Ticker

6/recent/ticker-posts

Ragu dan Meriang : Biketouring Depok – Banten Lama - Bagian II

Biketouring, Federal

Malam itu saya memantapkan hati untuk memulai perjalanan Biketouring Depok – Banten Lama bermodal nekat ini. Jika tak jadi sekarang, bisa jadi akhirnya tak jadi-jadi. Istri saya juga sudah setuju untuk membiarkan saya melakukannya. Mungkin dia capek melihat saya bertahun-tahun menonton video para peturing asing di youtube.

Saya sempat iseng menanyakan ke anak apakah dia ingin ikut dengan harapan dia tidak akan tertarik. Ndilalahnya, ternyata dia serius ingin ikut. Saya jadi menyesal menawarkan ini karena selama ini, rekor bersepedanya hanya di seputaran komplek. Saya tidak yakin anak SMP itu akan siap menghadapi keganasan jalanan di luar sana. Apalagi, ia tidak punya persiapan. Sepedanya tidak ada rack, kita tidak punya dua sleeping bag, dan lainnya.

Tentunya dia berkecil hati dengan penolakan saya. Tetapi saya pikir ini adalah keputusan yang rasional. Anak saya harus berlatih bertahap dulu dari bersepeda keliling komplek, keliling kecamatan, keliling kota, baru siap untuk touring jarak jauh. Dengan demikian dia akan dapat beradaptasi baik dari segi stamina maupun dari sisi risiko perjalanan.

**

Malam itu saya tidur lumayan nyenyak. Sesuai rencana, saya baru akan packing-packing di pagi hari. Sebelum memuat barang-barang ke sepeda, saya terlebih dahulu membersihkan sepeda yang berdebu dengan kain lembab. Barulah saya mandi. 
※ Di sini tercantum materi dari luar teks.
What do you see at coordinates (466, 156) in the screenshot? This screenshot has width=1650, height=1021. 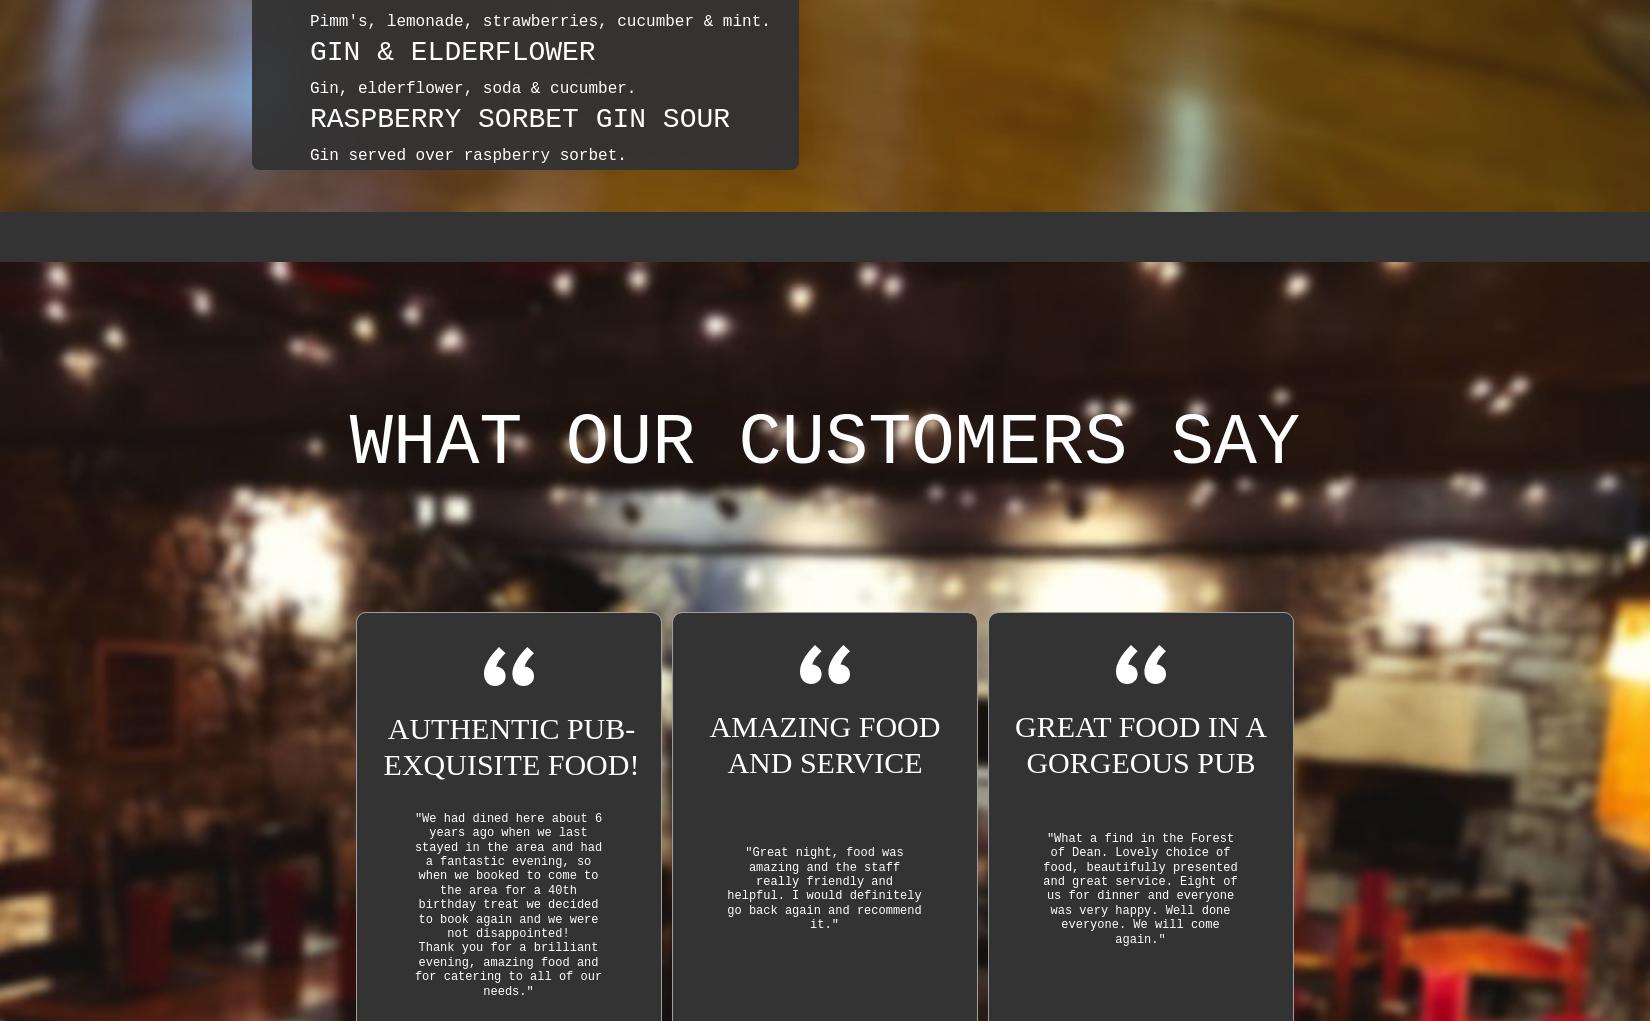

Anak saya masih tidur. Saya menatap wajahnya sambil meragu, “Apakah keputusan untuk tidak mengajaknya itu tidak akan melukai batinnya?” Sebab semalam setelah saya menolak mengajaknya ikut serta, dia sempat berujar, “Ayah dan Ibu tidak percaya kepada saya.”

Tapi apa boleh buat, saya tidak mau mengambil risiko terlalu jauh. Saya tidak ingin perjalanan ini berakhir dengan penyesalan seumur hidup. Dalam hati saya berjanji, suatu saat kita akan touring bareng. Seperti petouring Ayah dan anak di youtube yang berkeliling di dunia. Mereka berasal dari Inggris. Ayahnya mungkin sudah 60 tahunan. Sebelum memulai perjalanan keliling dunia, mereka sebenarnya sudah pernah juga touring di berbagai negara.

Pukul 08.30, saya cium kening tidurnya yang beraroma asam itu. Sembari berharap dia nanti tak terluka ketika terbangun demi mengetahui bahwa Ayahnya sudah berangkat tanpa dirinya. Kemudian topi saya raih, sepeda mulai saya kayuh, beriringan dengan istri berangkat ke kantor. 

**

Sekitar 500 meter meninggalkan rumah, saya mampir ke kedai Madura Mart. Di sana saya membeli obat-obatan, lotion anti nyamuk, shampo sachet, serta sebotol Le Minerale. Saya baru sadar ternyata di sana tidak ada sabun cair dan paket pasta gigi travel. Terpaksa juga saya ke Minimarket.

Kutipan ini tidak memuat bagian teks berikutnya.